[Consigne]
Le texte sur Psyché et Cupidon ci-dessous confirme-t-il les affirmations (a), (b) et (c) ? Pour chacune, répondez par oui ou par non et citez les mots décisifs du texte.
(a) Le premier récit littéraire connu de ce mythe date du IIe siècle.
(b) Dans les contes, l’épouse de la bête reçoit l’immortalité de Jupiter.
(c) Chez Apulée, les murs de la demeure de Cupidon sont plaqués d’or.

[Texte fourni]
──────
L’histoire de « Psyché et Cupidon » fait partie des mythes fondateurs dans la culture occidentale. Le premier récit littéraire connu qui nous y donne accès date du IIe siècle : il est inséré dans Les Métamorphoses ou l’Âne d’or d’Apulée. [...]

Dans le mythe, le statut divin du personnage masculin qui devient son époux élève l’héroïne au point que Jupiter lui-même lui accorde l’immortalité, alors que dans les contes l’épouse de la bête apparaît comme marginalisée, dans un premier temps du moins. Et pourtant, à bien des égards, la bête se rapproche du dieu. Cela se manifeste tout d’abord par son lieu de vie. Ainsi, chez Apulée, la demeure de Cupidon est ainsi décrite :


Dès qu’on était dans l’entrée on comprenait qu’on avait sous les yeux la lumineuse et luxueuse garçonnière d’un dieu. Des piliers d’or soutenaient des plafonds à caissons soigneusement incrustés d’ivoire et de thuya, tous les murs étaient plaqués d’argent ciselé en relief et de bêtes genre bête de cirque et autres, qui couraient à la figure du visiteur.
──────
[Extraits du matériel]
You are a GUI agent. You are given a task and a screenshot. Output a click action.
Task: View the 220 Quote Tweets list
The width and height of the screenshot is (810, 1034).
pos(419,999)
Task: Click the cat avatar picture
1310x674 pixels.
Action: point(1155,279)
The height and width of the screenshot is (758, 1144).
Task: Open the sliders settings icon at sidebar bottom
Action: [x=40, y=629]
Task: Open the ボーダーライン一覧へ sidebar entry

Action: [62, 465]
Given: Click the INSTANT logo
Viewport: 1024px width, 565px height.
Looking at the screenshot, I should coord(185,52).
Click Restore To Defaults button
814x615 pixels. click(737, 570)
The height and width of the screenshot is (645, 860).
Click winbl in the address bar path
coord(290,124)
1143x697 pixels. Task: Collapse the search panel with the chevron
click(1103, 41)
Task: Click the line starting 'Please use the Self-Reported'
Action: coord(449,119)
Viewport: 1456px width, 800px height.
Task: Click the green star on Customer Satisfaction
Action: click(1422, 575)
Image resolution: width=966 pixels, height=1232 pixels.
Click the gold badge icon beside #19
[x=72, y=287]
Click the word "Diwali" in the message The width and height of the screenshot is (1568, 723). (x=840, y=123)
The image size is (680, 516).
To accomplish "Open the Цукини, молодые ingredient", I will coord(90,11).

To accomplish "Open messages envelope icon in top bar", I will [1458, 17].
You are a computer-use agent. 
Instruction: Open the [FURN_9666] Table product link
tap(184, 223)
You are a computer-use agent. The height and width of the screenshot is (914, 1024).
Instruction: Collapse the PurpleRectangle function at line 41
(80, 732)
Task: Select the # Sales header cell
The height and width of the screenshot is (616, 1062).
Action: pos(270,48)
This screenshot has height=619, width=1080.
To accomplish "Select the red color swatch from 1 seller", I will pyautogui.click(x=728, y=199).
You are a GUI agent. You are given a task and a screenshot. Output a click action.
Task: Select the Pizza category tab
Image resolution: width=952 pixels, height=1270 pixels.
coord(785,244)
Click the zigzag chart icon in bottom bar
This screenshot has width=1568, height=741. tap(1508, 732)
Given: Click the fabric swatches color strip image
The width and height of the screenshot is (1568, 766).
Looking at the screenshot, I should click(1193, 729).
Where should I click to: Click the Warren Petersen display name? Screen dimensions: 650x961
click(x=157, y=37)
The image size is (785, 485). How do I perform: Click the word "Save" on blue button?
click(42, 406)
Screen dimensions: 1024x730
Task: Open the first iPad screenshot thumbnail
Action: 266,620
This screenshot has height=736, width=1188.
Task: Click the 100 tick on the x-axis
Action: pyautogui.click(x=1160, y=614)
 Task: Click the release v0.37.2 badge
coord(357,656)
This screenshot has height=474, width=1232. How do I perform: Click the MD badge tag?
──────
[Résultat]
(a) Oui : « Le premier récit littéraire connu qui nous y donne accès date du IIe siècle ».
(b) Non : « dans les contes l’épouse de la bête apparaît comme marginalisée, dans un premier temps du moins ».
(c) Non : « tous les murs étaient plaqués d’argent ciselé en relief ».